Phylesha Brown-Acton  (born February 1976) is a Niuean fakafifine LGBTQ+ rights activist. In 2019 she was appointed a Member of the New Zealand Order of Merit in recognition of her work with LGBTQ+ communities from Pacific countries.

Biography 
Brown-Acton was born in February 1976 in Niue. Her mother was from Niue and her father from Australia. She has seven siblings. Assigned male at birth, she knew from the age of four that she identified as a girl. At school, Brown-Acton was bullied by both students and teachers; at home her father was violent. Due to her complex home life, she was raised by her great-aunt - her grandfather's sister. When she was fifteen years old she socially transitioned and began to receive hormonal therapy in her 20s.

In her first career Brown-Acton was a dancer, performing internationally, including at the Venice Biennale. In 2006 she began work for the Pacific Peoples Project at the New Zealand AIDS Foundation as project coordinator; in 2009 she managed their International Development Programme. She has been outspoken about sexual violence that trans people face, including in 2007 when a group of ten men attempted to gang-rape her and the Tongan police reportedly victim-blamed her.

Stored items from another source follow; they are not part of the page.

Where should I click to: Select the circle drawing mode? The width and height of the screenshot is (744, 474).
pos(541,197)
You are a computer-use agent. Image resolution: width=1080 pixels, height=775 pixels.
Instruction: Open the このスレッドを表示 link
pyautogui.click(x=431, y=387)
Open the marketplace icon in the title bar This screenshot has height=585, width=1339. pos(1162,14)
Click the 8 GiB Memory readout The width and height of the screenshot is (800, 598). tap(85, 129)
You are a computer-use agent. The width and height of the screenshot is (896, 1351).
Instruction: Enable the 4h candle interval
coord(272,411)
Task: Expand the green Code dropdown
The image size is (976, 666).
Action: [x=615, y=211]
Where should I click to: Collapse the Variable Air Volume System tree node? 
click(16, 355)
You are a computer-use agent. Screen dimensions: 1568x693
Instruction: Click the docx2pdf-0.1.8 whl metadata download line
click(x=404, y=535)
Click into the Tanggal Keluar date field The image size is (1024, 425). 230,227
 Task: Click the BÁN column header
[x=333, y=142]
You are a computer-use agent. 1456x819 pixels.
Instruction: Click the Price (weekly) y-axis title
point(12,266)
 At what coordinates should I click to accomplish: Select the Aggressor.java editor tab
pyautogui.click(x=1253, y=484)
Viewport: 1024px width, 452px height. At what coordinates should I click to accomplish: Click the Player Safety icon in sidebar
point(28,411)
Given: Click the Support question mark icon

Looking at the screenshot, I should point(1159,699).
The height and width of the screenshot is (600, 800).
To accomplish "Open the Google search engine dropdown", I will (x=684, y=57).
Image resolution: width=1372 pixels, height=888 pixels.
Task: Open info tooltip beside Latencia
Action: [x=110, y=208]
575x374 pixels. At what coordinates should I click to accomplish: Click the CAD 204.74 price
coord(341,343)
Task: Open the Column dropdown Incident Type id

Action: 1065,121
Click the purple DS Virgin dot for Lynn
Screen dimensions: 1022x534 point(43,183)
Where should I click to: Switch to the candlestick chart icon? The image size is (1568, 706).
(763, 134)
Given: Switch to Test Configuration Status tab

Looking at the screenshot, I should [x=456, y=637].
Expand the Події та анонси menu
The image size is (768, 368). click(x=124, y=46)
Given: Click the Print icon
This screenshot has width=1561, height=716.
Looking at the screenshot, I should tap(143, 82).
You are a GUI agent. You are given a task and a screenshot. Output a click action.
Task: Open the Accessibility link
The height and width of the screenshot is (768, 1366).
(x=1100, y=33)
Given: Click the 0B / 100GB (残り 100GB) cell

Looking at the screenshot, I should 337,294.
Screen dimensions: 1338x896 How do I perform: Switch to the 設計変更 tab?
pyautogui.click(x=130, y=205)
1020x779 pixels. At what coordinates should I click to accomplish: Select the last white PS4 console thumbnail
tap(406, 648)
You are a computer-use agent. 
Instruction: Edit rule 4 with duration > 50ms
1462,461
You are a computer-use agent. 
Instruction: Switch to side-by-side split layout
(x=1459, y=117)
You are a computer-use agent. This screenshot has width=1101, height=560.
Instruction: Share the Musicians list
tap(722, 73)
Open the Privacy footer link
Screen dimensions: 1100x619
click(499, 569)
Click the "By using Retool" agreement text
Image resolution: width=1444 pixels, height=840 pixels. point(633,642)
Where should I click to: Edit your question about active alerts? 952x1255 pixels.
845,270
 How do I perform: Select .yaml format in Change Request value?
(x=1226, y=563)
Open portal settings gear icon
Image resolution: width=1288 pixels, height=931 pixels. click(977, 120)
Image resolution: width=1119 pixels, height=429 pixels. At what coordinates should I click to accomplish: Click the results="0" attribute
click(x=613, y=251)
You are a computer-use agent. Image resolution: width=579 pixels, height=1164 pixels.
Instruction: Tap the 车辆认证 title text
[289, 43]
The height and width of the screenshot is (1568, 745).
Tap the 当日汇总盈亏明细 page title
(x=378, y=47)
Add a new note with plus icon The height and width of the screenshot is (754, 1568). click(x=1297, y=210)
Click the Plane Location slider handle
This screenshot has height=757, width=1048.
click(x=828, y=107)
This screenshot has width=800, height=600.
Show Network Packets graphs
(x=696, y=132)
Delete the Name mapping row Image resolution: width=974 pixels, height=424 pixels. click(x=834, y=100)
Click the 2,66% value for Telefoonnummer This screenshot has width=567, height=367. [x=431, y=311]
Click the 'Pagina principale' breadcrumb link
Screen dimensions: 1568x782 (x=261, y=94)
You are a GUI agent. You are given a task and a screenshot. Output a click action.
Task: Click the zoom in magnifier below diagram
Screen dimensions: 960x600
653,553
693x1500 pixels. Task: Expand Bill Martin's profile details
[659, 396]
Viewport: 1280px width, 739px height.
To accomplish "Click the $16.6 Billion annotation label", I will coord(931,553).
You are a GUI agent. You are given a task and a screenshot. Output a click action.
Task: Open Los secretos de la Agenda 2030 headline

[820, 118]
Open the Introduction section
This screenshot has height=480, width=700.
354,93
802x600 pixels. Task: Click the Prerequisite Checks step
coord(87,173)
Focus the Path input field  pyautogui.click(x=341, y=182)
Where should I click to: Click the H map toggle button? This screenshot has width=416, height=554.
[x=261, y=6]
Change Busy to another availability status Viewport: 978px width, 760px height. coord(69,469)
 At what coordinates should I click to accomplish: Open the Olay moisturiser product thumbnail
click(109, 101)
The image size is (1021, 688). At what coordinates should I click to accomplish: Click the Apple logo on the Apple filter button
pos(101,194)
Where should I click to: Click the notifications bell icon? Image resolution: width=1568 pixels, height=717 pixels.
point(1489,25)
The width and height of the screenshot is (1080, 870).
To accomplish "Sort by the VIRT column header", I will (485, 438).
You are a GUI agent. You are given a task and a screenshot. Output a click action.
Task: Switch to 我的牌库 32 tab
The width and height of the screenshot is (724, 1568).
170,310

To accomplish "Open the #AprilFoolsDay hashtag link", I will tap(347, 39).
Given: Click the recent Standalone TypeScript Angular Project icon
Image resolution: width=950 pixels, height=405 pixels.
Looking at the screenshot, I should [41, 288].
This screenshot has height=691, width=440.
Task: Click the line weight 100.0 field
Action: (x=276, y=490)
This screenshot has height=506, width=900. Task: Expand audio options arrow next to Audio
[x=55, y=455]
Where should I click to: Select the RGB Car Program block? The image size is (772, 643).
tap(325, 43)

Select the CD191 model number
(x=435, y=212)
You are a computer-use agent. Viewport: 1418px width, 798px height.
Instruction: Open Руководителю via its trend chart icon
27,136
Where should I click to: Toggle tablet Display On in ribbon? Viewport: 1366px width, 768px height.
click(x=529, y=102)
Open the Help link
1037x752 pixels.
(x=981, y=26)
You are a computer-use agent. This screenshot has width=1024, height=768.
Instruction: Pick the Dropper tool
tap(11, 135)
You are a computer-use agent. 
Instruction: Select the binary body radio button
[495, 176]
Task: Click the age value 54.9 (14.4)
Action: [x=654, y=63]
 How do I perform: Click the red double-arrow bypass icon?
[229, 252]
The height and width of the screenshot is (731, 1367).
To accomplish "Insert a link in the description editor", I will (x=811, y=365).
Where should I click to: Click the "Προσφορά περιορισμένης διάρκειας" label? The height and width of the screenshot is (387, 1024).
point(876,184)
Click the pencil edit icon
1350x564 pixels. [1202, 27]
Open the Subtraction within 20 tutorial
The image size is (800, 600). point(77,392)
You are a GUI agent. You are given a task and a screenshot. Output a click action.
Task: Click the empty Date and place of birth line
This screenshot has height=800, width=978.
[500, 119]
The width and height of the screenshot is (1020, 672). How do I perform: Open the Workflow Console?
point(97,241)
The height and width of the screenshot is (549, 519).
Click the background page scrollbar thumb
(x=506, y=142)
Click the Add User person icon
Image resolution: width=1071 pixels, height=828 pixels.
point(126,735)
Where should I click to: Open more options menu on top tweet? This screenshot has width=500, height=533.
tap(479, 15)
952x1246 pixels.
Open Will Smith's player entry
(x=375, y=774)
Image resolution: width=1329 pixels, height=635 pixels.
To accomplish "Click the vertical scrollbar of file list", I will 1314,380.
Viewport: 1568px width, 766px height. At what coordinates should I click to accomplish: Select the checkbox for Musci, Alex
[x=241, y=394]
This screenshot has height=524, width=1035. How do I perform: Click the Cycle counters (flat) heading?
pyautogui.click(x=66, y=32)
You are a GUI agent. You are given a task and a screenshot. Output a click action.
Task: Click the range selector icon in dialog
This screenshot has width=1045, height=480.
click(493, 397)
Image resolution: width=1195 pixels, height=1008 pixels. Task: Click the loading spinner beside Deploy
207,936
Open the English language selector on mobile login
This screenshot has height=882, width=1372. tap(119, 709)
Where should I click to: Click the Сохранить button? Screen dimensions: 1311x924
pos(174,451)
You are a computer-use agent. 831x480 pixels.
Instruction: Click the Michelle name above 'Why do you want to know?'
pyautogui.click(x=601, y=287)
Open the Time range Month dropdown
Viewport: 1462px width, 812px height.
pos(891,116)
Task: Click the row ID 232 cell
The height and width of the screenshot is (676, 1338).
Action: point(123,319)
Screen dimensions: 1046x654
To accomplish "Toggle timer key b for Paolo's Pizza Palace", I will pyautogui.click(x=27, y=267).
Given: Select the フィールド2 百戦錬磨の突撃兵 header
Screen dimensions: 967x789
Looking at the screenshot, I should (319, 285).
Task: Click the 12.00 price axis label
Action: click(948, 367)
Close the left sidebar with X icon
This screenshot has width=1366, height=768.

She has also been vocal about the discrimination trans people face even obtaining services such as life insurance.

At the 2011 Asia-Pacific Outgames Human Rights Conference, Brown-Acton was the first person to introduce a Pacific specific acronym for western LGBTQ+ communities: MVPFAFF - Mahu, Vakasalewalewa, Palopa, Fa’afafine, Akava’ine, Fakafifine and Fakaleiti/leiti. Whilst the western umbrella term LGBTQ+ is often used try to include Pacific gender identities, Brown-Acton made it clear through her work that MVPFAFF identities are third genders with specific cultural distinctions between them. This acronym was later extended to include a plus sign: MVPFAFF+. This academic activism in conference spaces as it disrupts western constructs of Pacific gender identities. She has also spoken openly about the colonial roots of homophobia in many countries in the Pacific.

In 2014 she joined the board of Auckland Pride. The same year she worked at Pacific Islands Safety & Prevention Project Inc. as service support manager.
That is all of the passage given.